--- WORK TO BE COMPLETED ---
Everything from the line containing "Viewport: 842px width, 655px" through the last line of the material below is to be copied exactly, ends included.

--- MATERIAL SHOWN ---
┄┄┄┄┄┄┄┄┄┄┄┄┄┄┄┄┄┄┄┄
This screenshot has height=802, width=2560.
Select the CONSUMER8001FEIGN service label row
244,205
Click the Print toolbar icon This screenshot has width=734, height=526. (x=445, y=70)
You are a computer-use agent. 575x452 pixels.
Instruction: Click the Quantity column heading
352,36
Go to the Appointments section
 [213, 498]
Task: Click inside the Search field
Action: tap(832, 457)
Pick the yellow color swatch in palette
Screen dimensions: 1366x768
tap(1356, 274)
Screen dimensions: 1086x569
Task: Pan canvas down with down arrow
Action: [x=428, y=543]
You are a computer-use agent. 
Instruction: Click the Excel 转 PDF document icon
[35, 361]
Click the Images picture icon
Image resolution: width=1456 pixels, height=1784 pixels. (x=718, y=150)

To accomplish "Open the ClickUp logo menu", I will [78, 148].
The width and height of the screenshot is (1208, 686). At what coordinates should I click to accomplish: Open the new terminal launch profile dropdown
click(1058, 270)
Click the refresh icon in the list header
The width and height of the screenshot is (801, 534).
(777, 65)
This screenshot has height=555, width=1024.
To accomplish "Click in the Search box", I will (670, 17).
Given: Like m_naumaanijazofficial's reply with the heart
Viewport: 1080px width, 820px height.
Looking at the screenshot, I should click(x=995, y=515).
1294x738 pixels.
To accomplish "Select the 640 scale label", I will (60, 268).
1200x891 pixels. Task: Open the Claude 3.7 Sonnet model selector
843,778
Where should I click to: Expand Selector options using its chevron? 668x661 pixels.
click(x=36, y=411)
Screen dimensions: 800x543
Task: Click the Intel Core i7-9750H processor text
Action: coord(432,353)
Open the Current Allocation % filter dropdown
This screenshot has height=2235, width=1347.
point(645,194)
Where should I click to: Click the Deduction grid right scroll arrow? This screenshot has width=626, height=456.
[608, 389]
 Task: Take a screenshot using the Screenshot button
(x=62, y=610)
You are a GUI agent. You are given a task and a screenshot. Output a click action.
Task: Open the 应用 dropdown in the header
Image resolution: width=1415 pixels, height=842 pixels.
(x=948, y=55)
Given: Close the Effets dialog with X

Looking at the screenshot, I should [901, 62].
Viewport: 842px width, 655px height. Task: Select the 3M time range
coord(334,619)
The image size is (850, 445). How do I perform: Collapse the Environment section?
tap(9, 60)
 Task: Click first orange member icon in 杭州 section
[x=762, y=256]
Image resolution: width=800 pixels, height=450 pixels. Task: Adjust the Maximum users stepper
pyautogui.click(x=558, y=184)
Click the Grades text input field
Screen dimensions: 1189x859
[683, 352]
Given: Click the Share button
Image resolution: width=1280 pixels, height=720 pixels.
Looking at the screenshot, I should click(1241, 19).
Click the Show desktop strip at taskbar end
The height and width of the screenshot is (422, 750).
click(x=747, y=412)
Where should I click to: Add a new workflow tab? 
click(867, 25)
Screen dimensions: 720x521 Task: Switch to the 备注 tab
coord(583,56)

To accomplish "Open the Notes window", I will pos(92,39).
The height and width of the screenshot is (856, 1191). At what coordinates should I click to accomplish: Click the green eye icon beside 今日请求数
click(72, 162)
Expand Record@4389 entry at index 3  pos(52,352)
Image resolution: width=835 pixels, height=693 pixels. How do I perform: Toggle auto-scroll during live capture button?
┄┄┄┄┄┄┄┄┄┄┄┄┄┄┄┄┄┄┄┄
--- RESPONSE TO THE EXERCISE ---
Viewport: 842px width, 655px height. Task: Select the 3M time range
coord(334,619)
The image size is (850, 445). How do I perform: Collapse the Environment section?
tap(9, 60)
 Task: Click first orange member icon in 杭州 section
[x=762, y=256]
Image resolution: width=800 pixels, height=450 pixels. Task: Adjust the Maximum users stepper
pyautogui.click(x=558, y=184)
Click the Grades text input field
Screen dimensions: 1189x859
[683, 352]
Given: Click the Share button
Image resolution: width=1280 pixels, height=720 pixels.
Looking at the screenshot, I should click(1241, 19).
Click the Show desktop strip at taskbar end
The height and width of the screenshot is (422, 750).
click(x=747, y=412)
Where should I click to: Add a new workflow tab? 
click(867, 25)
Screen dimensions: 720x521 Task: Switch to the 备注 tab
coord(583,56)

To accomplish "Open the Notes window", I will pos(92,39).
The height and width of the screenshot is (856, 1191). At what coordinates should I click to accomplish: Click the green eye icon beside 今日请求数
click(72, 162)
Expand Record@4389 entry at index 3  pos(52,352)
Image resolution: width=835 pixels, height=693 pixels. How do I perform: Toggle auto-scroll during live capture button?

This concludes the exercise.